● **TEXT PASSAGE**:
○ ○ ○ ○
“The whole universe depends on everything fitting together just right. If one piece busts, even the smallest piece, the entire universe will get busted.”
– Hushpuppy (Quvenzhané Wallis) in Beasts of the Southern Wild (Benh Zeitlin, 2012)

Movies are a communal experience. They are made of thousands of tiny pieces that, when assembled just right, can create dreams, can create magic. From the moment the first seed works its way into the primordial celluloid and the roots take hold, the movie-making process draws people together. A collective of creative minds turn it over, painting in words, singing in images, envisioning characters, costumes and worlds. Then an assembly of performers laugh, cry, scream and run in front of the 35mm film (or army of pixels) as it powers past the lens. The image is injected with imagined life and created lives. Editors, sound mixers, colourists and other technicians break the pieces down, haul a few of their own ingredients in from the swamp and then, with some duct tape and tie-wire, they bring the elements together into a feature film.

Sometime later an audience shuffles into the cinema, the film whirrs through the gate and for the next two hours or so we become our own little community, a community looking in on another world or another time. Sometimes we witness an impossible world that can only exist far from the reality we know. At other times we see places we have been and faces we know that are so familiar they are real. Then there are films like Benh Zeitlin’s Beasts of the Southern Wild. These films share with us a world, an environment, a community so real that it breathes and sings and eats and sweats and dies, yet is filled with the impossible, with ancient aurochs (1) and the magic of a “New American fable” (2).

Welcome to the Bathtub.

Zeitlin’s feature debut has been collecting cinematic accolades in almost every festival port it docks its boat (a boat made out of a truck bed with an outboard motor attached). Most notably it has already scavenged the cinematography award and the Grand Jury prize from Sundance and, from Cannes, it has collected the FIPRESCI prize, the Golden Camera, Prix Regards Jeune and a Special Mention Prize of the Ecumenical Jury (3). The film is quickly becoming a poster child for American independent cinema but reaches out to audiences far beyond the US border. It is a film made by a community, for a community, about a community, and contains a narrative truth so resonant that one critic described it as “a tattoo imprinted on the back of your head, the film’s message has always been with us” (4). It is a visually impressionistic film with a bombastic score and erratic yet effective pacing that draws its audience in from the very first frames.
○ ○ ○ ○
● **THE TASK**:
Extract the part of the film essay from "Sometime later an" to "to the Bathtub." word for word. The items that follow are separate material and are not part of the film essay.

[Dataset records]
○ ○ ○ ○
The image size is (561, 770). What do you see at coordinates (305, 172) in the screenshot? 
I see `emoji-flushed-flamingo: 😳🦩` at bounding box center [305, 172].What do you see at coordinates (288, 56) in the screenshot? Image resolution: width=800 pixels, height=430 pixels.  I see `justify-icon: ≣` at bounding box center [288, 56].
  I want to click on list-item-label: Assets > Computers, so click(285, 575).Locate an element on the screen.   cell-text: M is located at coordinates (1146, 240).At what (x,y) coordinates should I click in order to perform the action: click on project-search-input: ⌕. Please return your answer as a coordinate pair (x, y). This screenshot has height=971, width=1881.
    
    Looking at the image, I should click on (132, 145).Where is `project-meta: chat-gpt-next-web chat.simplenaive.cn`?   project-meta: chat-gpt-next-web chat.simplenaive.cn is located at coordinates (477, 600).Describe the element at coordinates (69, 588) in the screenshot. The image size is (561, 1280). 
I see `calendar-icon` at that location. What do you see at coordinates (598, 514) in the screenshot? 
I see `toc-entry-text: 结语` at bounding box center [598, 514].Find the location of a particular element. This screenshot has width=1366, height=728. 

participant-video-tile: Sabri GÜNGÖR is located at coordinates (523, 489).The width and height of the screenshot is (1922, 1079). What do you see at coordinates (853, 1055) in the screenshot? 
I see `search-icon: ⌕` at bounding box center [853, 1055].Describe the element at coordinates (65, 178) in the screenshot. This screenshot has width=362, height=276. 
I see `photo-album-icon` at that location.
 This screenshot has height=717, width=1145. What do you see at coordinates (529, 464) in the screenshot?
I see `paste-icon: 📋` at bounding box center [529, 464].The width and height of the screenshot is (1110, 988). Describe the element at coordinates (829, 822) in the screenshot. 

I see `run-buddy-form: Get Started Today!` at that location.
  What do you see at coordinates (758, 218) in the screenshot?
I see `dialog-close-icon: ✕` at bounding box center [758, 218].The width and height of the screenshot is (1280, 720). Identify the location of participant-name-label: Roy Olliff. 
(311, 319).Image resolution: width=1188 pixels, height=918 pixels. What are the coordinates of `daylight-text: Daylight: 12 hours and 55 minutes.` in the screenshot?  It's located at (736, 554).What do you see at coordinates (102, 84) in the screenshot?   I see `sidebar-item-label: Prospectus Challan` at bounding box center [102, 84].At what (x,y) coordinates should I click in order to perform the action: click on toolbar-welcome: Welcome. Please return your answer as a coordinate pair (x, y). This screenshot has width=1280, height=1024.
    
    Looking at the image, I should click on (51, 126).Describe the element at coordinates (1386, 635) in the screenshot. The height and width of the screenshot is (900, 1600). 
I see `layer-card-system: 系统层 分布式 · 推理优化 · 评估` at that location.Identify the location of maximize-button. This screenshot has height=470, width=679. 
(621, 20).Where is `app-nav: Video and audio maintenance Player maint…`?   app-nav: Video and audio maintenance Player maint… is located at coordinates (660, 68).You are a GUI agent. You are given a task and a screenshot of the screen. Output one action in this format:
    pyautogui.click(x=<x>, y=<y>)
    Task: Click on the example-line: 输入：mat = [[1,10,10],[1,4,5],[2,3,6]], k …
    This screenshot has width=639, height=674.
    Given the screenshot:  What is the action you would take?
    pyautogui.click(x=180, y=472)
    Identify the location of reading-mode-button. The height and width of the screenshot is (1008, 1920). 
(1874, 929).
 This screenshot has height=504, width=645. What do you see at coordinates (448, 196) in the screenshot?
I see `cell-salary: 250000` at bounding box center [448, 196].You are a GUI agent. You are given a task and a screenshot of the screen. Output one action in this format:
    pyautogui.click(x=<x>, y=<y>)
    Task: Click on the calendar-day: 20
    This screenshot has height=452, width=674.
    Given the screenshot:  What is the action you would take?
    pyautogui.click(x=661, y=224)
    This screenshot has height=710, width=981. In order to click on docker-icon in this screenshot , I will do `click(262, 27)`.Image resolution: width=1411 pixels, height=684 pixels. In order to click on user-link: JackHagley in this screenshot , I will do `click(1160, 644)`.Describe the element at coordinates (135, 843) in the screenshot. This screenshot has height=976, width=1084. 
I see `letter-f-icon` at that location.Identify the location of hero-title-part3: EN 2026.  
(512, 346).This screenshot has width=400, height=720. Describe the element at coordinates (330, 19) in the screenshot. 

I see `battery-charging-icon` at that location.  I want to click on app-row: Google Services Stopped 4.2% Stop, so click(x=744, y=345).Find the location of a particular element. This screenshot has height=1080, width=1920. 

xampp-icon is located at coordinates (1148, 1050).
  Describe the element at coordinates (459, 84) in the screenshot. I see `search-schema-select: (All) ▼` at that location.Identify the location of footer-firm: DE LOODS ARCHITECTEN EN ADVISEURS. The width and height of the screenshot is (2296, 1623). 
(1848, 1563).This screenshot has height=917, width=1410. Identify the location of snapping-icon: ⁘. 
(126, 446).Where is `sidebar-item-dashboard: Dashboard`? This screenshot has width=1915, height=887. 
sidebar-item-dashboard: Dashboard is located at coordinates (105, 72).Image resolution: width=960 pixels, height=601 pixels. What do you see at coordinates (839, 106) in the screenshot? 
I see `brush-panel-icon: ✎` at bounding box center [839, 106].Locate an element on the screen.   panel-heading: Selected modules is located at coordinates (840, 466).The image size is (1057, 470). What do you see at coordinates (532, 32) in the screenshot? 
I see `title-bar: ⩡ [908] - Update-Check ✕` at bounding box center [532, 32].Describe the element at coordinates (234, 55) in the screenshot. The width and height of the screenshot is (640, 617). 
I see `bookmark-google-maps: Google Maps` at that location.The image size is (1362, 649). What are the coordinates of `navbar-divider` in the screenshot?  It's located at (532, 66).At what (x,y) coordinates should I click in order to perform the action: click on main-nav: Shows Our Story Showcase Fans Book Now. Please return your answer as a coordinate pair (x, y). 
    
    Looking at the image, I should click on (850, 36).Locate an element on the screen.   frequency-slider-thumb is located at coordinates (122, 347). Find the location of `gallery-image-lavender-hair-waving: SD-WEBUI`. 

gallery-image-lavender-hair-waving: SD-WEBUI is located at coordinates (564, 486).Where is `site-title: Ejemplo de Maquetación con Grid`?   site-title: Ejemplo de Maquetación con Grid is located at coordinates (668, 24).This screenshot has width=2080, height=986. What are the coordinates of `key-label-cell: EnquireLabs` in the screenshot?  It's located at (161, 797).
○ ○ ○ ○
● **ANSWER TO THE PROBLEM**:
Sometime later an audience shuffles into the cinema, the film whirrs through the gate and for the next two hours or so we become our own little community, a community looking in on another world or another time. Sometimes we witness an impossible world that can only exist far from the reality we know. At other times we see places we have been and faces we know that are so familiar they are real. Then there are films like Benh Zeitlin’s Beasts of the Southern Wild. These films share with us a world, an environment, a community so real that it breathes and sings and eats and sweats and dies, yet is filled with the impossible, with ancient aurochs (1) and the magic of a “New American fable” (2).

Welcome to the Bathtub.